By focusing on insurance intelligence, carriers no longer are concerned about a particular tool failing. Instead, they have their eye on the real goal, which is not dependent on a particular technology category. There is still the need at times to use a Swiss Army knife tool like BI to solve a particular business problem. However, insurance intelligence is more like a complete house where the insured can interact with carriers about particular elements of their life or business that need protection. Similar to how living in a house sometimes means a person desires or needs to renovate a room instead of just fixing a leaky faucet, insurance intelligence is giving carriers a truly powerful ability to become trusted partners that the insured cannot live without.

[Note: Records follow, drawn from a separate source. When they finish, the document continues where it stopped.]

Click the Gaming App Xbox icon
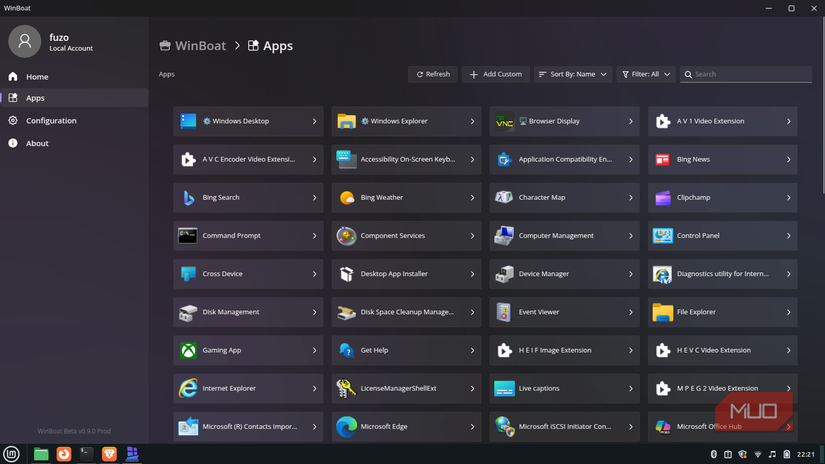The image size is (825, 464). [188, 351]
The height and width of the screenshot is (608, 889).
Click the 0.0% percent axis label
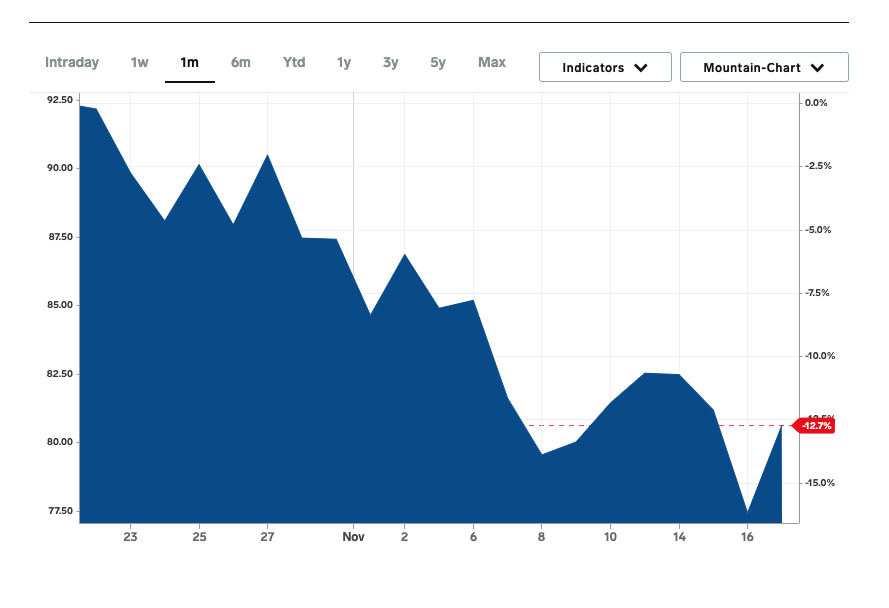[x=816, y=103]
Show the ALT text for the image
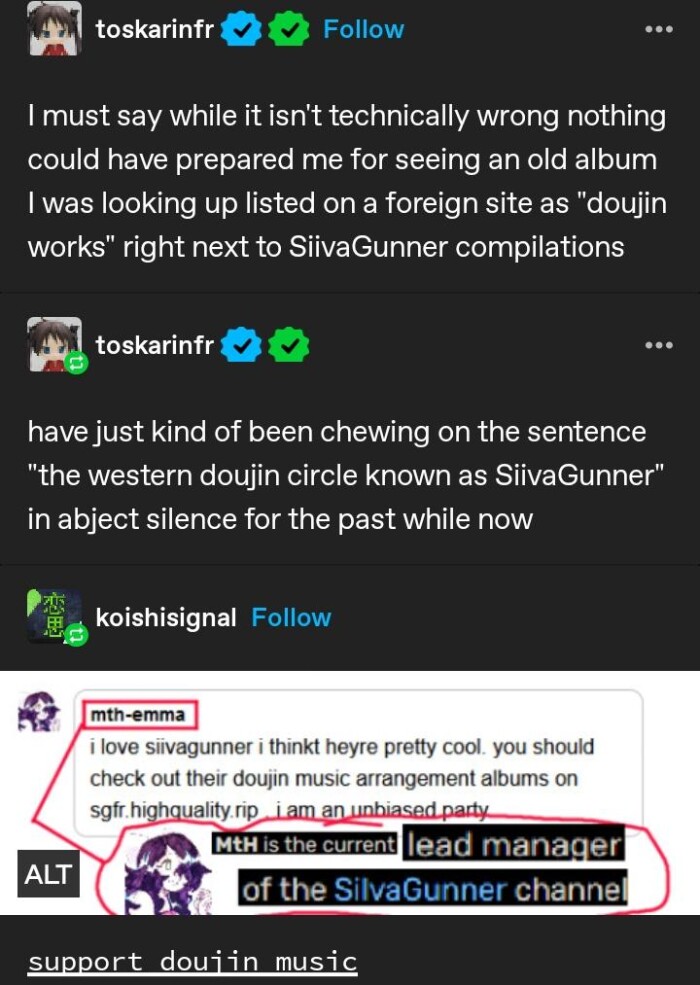The image size is (700, 985). pyautogui.click(x=48, y=874)
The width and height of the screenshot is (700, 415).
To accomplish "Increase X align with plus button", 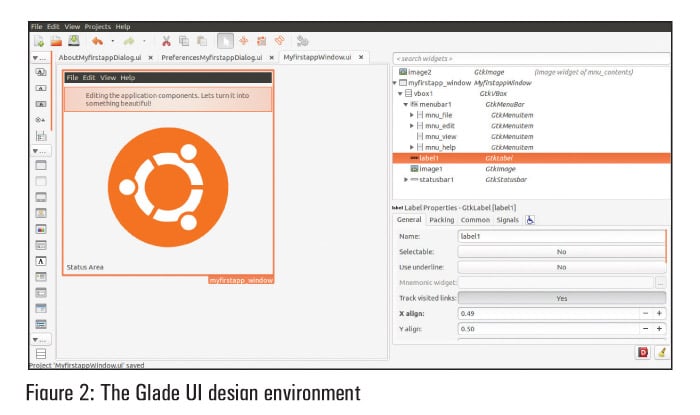I will [x=659, y=313].
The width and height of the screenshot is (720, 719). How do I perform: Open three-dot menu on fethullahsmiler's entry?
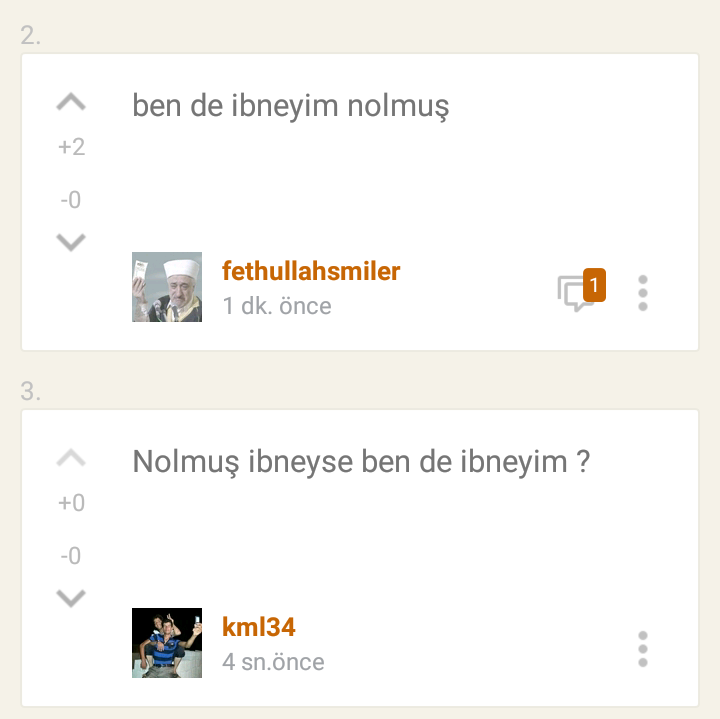coord(643,293)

At the end of the day, a homeowner does not care what type of pliers, hammer or wrench is used to renovate their kitchen; they care about the delicious food they will make for their family and friends. Insurance intelligence is the true path forward and our industry’s historical path that we have been derailed from in recent years.

Our customers do not care about the how, and it is time carriers take a broader and yet more granular look at all technology available coupled with real expertise about the insurance industry to thrive in the future.